DYP Genel Başkanı
Mehmet Ağar, mülkiyedeki okul yıllarında
terör örgütü başı Abdullah Öcalan'la
futbol oynadığı şeklindeki haberle ilgili olarak, ''Benim üniversiteden mezuniyetimde o daha üniversiteye girmemişti.

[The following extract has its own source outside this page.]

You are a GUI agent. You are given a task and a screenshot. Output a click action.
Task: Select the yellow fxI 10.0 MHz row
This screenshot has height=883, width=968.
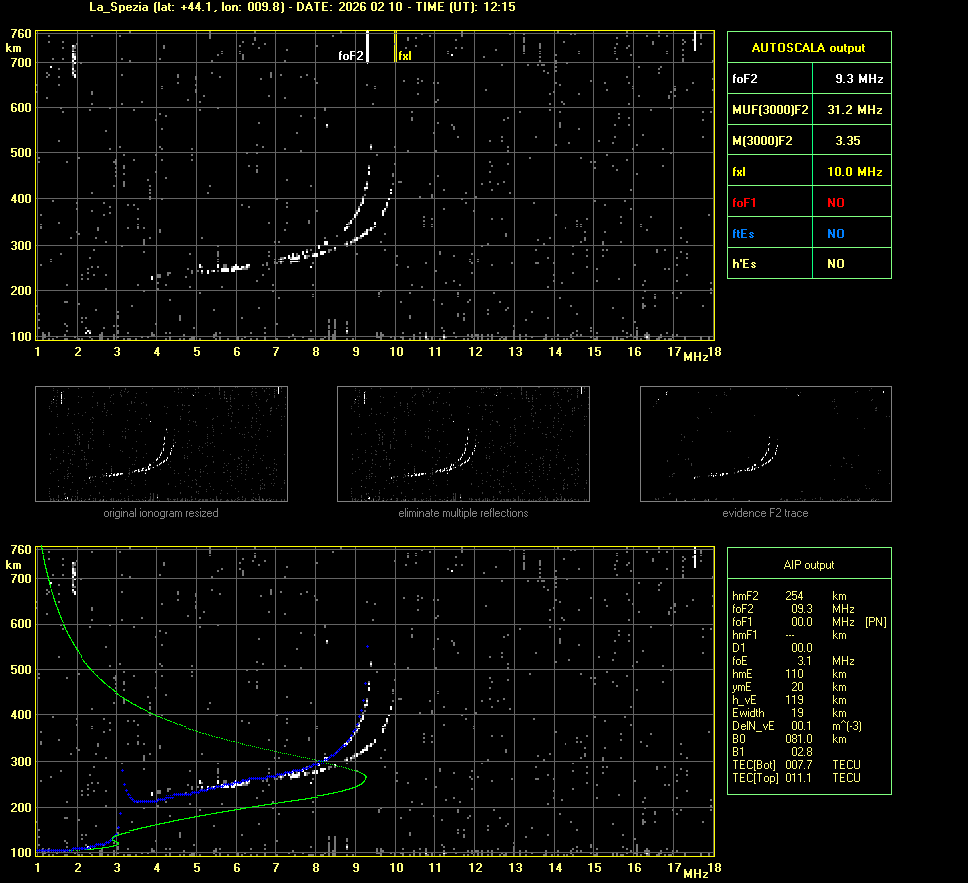808,172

O biraz yanlış olmuş. Benim üniversiteye girişim 1968. Bugün Referans Gazetesi'nde var... Mahir Çayan'la ilgili olanı doğru, öbürü yanlıştır..'' dedi.

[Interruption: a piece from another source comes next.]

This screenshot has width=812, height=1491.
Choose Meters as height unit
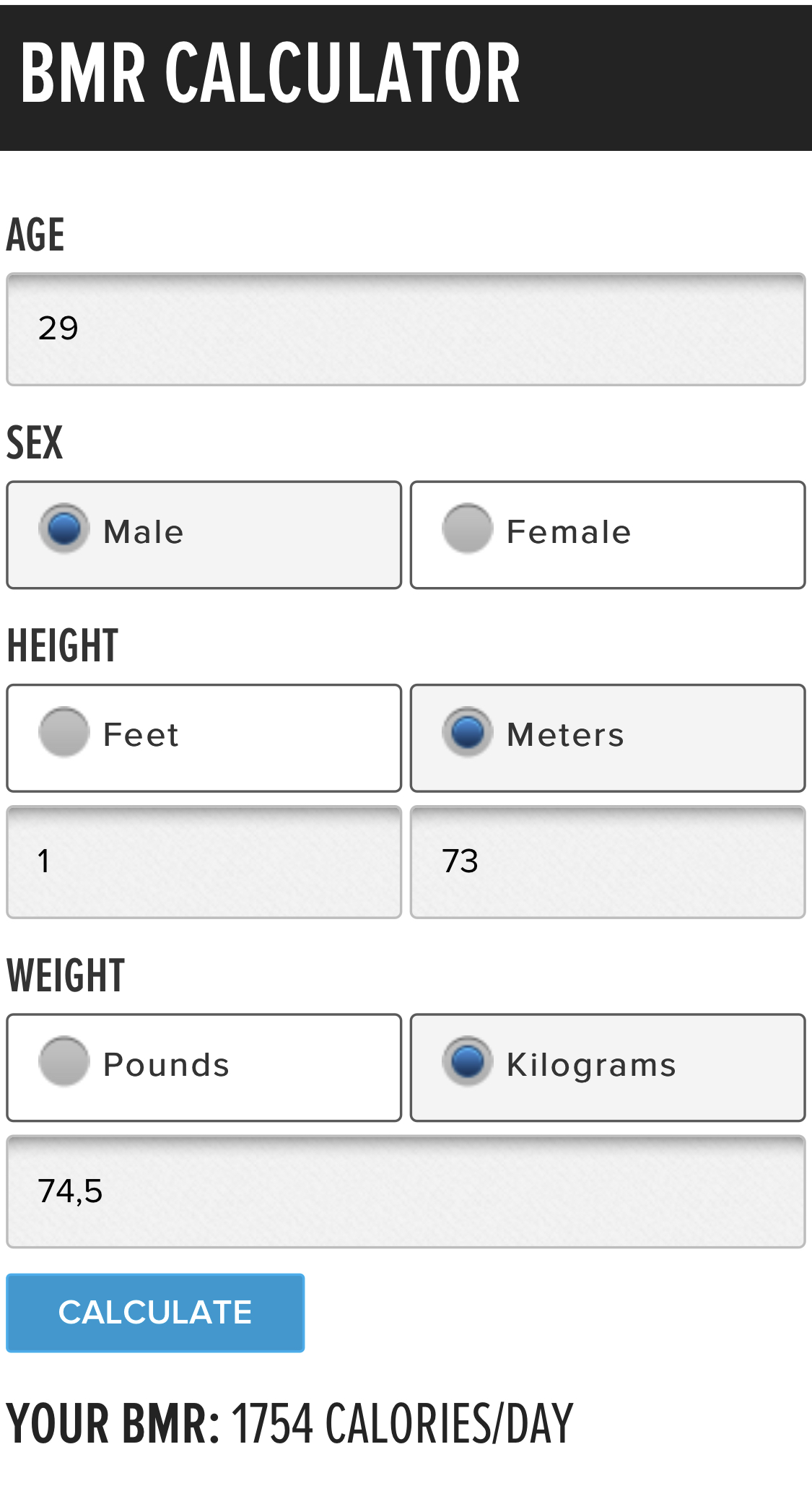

Ağar, partisinin Çayyolu temsilciliğinin açılışında yaptığı konuşmada, milletin
AK Parti iktidarının devamından yana olmadığını,
seçime gitmemekte ısrar eden hükümetin, iktidarına son verileceğini bildiğini söyledi.

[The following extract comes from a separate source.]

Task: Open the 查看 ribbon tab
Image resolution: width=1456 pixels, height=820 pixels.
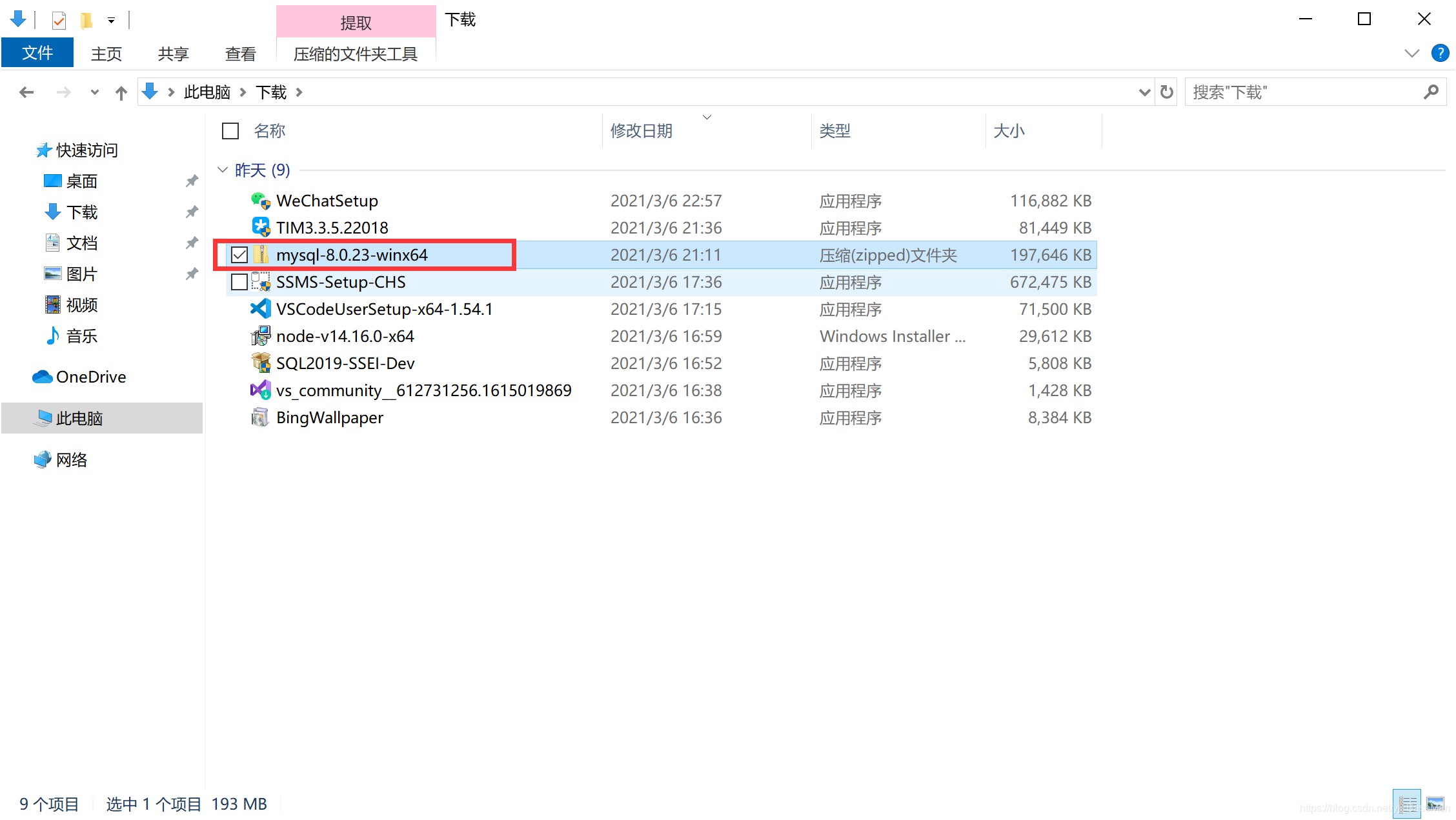Action: pyautogui.click(x=240, y=54)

İktidarın bu korku içinde görev süresini uzatma gayretinde olduğunu savunan Ağar, milletin, seçim sandığının gelmesiyle bu hükümetten kurtulacağını iddia etti.
Türkiye'nin karşı karşıya kaldığı sorunları partisinin çözeceğini anlatan Ağar, kadınların ve gençlerin devlet
yönetiminde yer alacakları bir siyasi anlayışı getireceklerini ifade etti.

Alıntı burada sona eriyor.